Technology & Discovery
OVOL and SNMREC Researchers Awarded DOE Grant for Marine Mammal Monitoring System
Researchers in HBOI's Ocean Visibility and Optics Lab (OVOL) and FAU's Southeast National Marine Renewable Energy Center (SNMREC) were recently awarded a $556,000 grant by the U.S. Department of Energy (DOE) for a two-year project that will help to ensure the safety of marine animals near ocean-based projects. OVOL's Dr. Fraser Dalgleish is technical principal investigator and SNMREC's Susan Skemp is the business principal investigator. Together with their respective teams, they will develop and test an optical monitoring system for endangered and threatened species of marine mammals. The system will provide automated tracking and notification of the presence of managed animals within established perimeters, and will provide high resolution imagery of their behavior through a wide range of conditions.

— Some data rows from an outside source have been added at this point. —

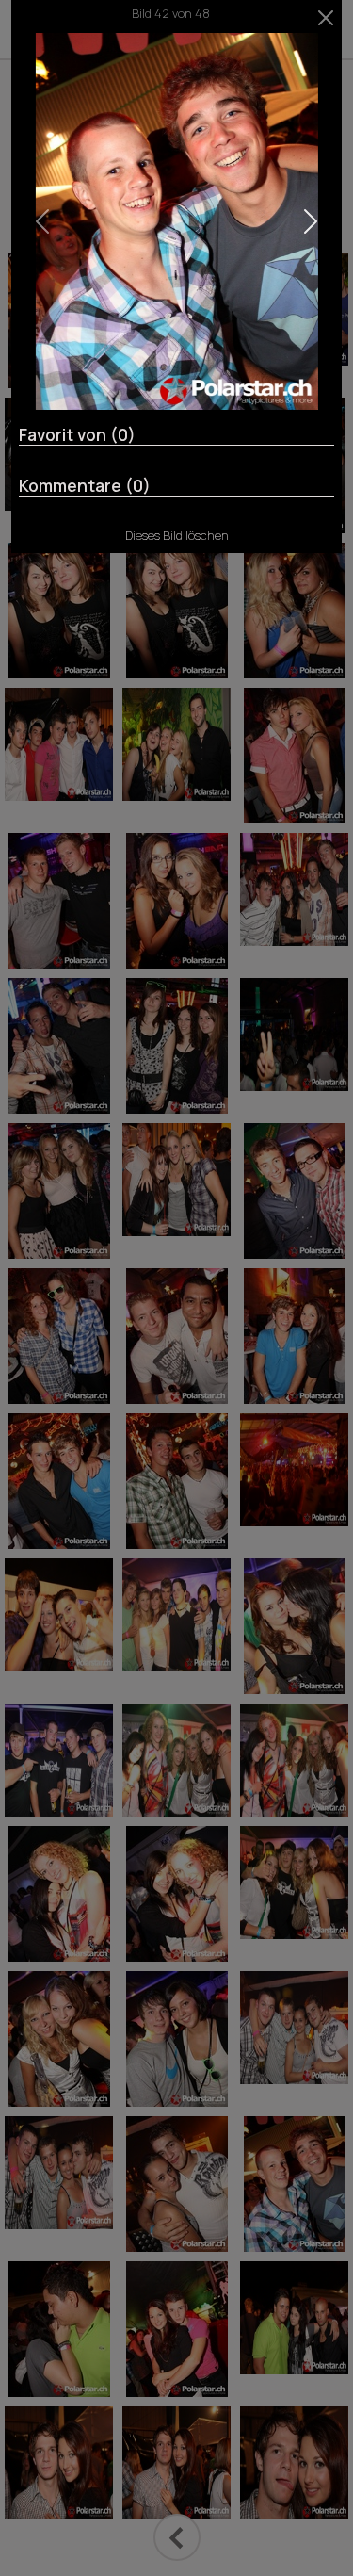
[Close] (326, 18)
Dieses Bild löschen (177, 535)
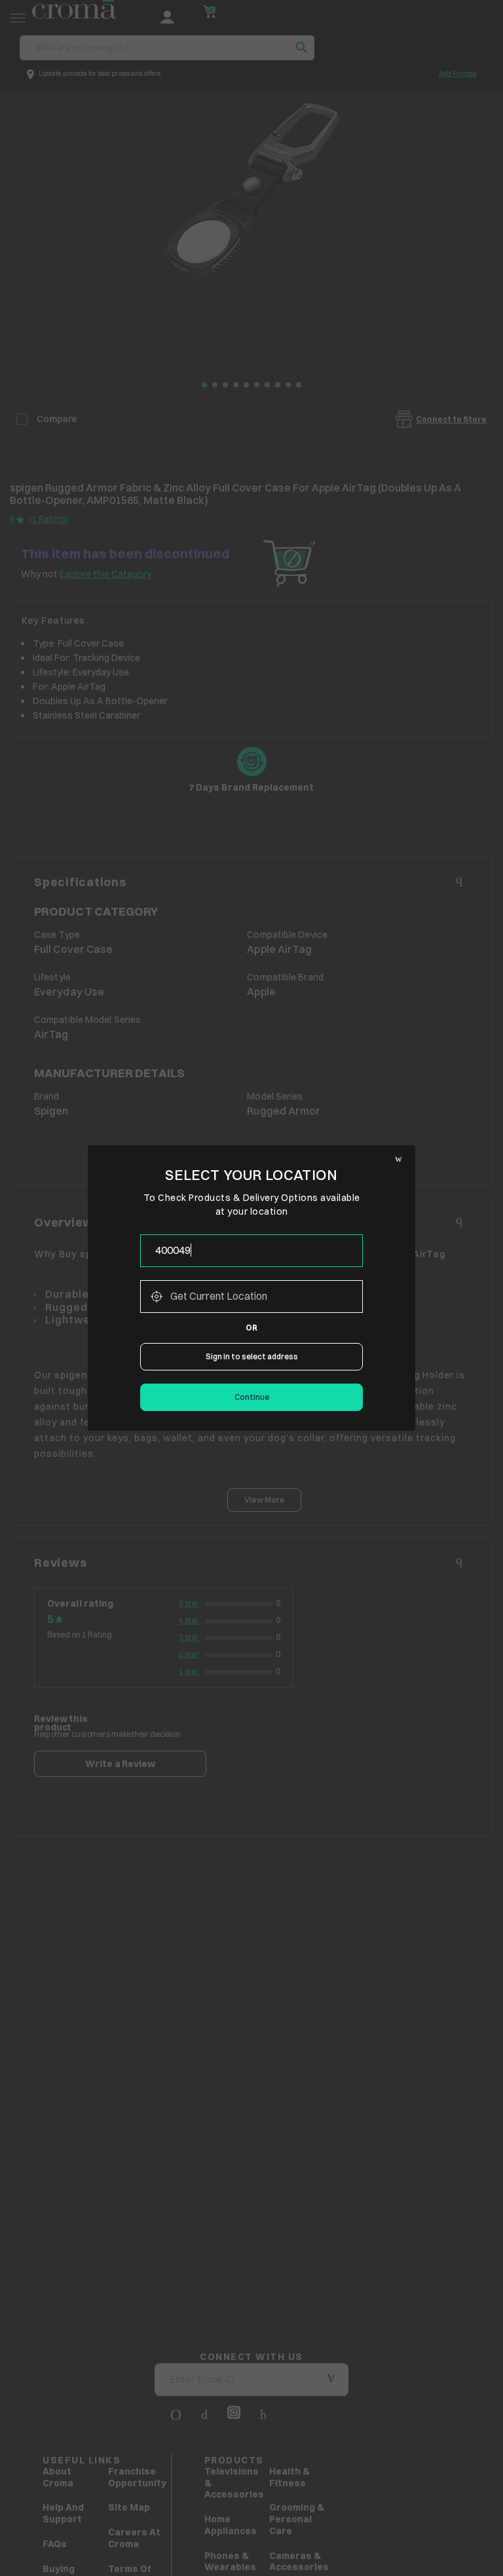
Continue (251, 1397)
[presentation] (251, 1250)
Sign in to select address (252, 1356)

The technological innovation being proposed will address a high priority regulatory requirement to observe marine life interaction near marine and hydrokinetic projects. This technology aims to provide a cost-effective and automated solution, and improve resource manager confidence that any harmful interactions between marine animals and equipment can be avoided.
January 16, 2015
Ocean Discovery Day: Broadening the Spectrum for the Ocean Sciences
FAU Harbor Branch, in collaboration with the Florida Center for Ocean Sciences Education Excellence (COSEE) and Indian River State College (IRSC), recently co-hosted "Ocean Discovery Day." This event grew out of a key recommendation from the National Society Foundation-funded "Broadening the Spectrum" diversity workshop held two years ago, with HBOI represented by former Executive Director Dr. Margaret Leinen and Dr. Dennis Hanisak. That workshop focused on addressing the very low number of African Americans, Hispanics and Native Americans in ocean and environmental science graduate programs and professional careers across Florida, despite the state's very diverse population.
Ocean Discovery Day was designed as a pilot to introduce more than 100 Upward Bound/Talent Search high school students in Indian River and St. Lucie counties to ocean careers and the importance of the ocean to Florida communities. The morning session was held at IRSC, followed by an afternoon session at HBOI with a focus on hands-on activities, mostly developed and led by "near-peer mentors" (graduate students or early career professionals in the ocean sciences and engineering). Drs. Dennis Hanisak and Jim Masterson joined forces with IRSC in this event, by bringing in their students from this year's Natural History of Indian River Lagoon course to do shoreline explorations, seining activities with the high school students and assisting with plankton and sea turtle interactive activities designed by some of the near-peer mentors, who came from the University of Miami, University of Central Florida, Savannah State University, and FAU. Other participants were from ORCA, the Marine Technology Society, Eidos Education, the Institute for Broadening Participation, and NOAA.